Avec un c, il désigne le pote de l’escouade, le poilu, l’ami du régiment. Avec un k, c’est l’ennemi, le Boche, le gars de la tranchée d’en face. Alexandre Lafon explore avec justesse cette sémantique de La camaraderie au front.
Les premiers historiens de 14-18 ne la traitèrent pas. Pour eux, elle était évidente. Alexandre Lafon est allé y voir de plus près. Il a cherché à comprendre ce "vivre-ensemble" appelé pompeusement "sociabilité ou socialisation dans l’expérience combattante en guerre". L’"Union sacrée" n’est qu’un ciment politique qui ne suffit pas à expliquer ce qui s’est mis en place dans cette "génération du feu".
En puisant dans les témoignages, les carnets et les récits d’écrivains, cet enseignant à l’université Toulouse-2 Le Mirail révèle toute la complexité d’une notion qui n’efface ni les classes sociales ni les origines géographiques, mais les dilue dans l’épreuve de la bataille. "La camaraderie est partie intégrante de la guerre.
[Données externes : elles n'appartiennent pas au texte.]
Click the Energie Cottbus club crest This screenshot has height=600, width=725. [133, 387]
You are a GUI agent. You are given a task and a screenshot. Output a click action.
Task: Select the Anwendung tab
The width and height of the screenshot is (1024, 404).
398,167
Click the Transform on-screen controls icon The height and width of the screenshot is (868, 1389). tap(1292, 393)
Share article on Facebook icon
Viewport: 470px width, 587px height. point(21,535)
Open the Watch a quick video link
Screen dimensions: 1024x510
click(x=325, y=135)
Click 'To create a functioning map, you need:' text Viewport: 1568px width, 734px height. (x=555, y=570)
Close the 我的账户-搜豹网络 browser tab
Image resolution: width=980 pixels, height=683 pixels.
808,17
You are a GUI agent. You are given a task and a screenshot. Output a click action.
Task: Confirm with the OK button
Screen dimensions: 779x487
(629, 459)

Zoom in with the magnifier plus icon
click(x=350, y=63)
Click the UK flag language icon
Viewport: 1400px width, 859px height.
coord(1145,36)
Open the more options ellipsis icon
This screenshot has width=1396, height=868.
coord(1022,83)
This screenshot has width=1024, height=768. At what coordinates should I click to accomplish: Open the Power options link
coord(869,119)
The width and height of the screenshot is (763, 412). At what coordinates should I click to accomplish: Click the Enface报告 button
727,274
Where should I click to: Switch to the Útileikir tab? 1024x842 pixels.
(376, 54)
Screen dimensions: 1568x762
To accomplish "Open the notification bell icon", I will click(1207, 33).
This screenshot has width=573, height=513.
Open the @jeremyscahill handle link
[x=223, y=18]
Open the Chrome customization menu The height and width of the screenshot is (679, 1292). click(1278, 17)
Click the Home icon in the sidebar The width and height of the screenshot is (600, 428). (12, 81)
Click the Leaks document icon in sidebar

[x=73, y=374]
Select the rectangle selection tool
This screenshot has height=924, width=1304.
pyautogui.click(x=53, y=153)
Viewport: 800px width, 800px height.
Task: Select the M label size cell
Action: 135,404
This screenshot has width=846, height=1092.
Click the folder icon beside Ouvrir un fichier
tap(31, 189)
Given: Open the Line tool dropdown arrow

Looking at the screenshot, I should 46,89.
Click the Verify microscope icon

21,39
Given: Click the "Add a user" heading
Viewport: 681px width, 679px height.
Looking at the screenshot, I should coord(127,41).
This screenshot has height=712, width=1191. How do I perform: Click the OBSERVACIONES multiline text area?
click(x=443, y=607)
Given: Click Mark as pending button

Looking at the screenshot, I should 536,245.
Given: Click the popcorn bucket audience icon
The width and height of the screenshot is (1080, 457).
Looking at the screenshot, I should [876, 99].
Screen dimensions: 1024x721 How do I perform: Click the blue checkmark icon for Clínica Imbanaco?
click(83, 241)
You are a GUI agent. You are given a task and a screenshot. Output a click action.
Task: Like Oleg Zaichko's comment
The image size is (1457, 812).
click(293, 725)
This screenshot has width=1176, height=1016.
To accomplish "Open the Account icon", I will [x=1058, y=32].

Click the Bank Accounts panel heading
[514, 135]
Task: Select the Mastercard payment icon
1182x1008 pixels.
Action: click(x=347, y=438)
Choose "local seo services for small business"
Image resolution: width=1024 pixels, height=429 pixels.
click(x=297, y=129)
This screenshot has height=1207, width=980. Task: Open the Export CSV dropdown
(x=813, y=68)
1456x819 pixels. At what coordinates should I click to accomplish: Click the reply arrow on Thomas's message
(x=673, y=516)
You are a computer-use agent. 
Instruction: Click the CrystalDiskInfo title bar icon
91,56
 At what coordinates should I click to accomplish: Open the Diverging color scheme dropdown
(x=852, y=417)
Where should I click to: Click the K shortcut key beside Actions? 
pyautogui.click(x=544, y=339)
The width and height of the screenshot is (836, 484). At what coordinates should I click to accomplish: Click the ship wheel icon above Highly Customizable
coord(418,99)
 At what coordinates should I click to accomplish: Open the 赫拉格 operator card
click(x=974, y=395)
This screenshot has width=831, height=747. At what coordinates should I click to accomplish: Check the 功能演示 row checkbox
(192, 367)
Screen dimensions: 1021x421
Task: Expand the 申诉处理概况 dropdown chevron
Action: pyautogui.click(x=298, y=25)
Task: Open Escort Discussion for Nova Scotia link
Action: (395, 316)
Comme l’alcool, elle soutient et réconforte les hommes soumis à des conditions de vie inhumaines", note le journaliste allemand Sebastian Haffner. Loin des siens, même au milieu de ses compagnons, le soldat est seul face à la mort, face à l’absurdité d’une situation qu’il n’a pas voulue, avec une peur qu’il n’avait pas envie d’éprouver.
Rester lui-même avec les autres. Voilà ce qui ressort de cette immersion dans le quotidien collectif des poilus. Alexandre Lafon ne fait pas de cette camaraderie combattante une panacée pour expliquer un conflit dont on peine à mesurer la violence.
La victoire de 1918 a cristallisé l’image d’une fraternité irénique. Ce travail montre qu’il n’en fut rien. Derrière la façade d’une solidarité un peu trop reconstituée après coup, c’est le sentiment d’un sacrifice mal partagé qui domine. Ces guerriers furent des "soldats par nécessité", selon Alexandre Lafon. Romain Gary disait que la force du soldat ne résidait pas dans son indignation, mais dans son indifférence. C’est dans cette neutralité-là que le "vivre-ensemble" s’est exprimé, au-delà même de ce qu’il pouvait espérer.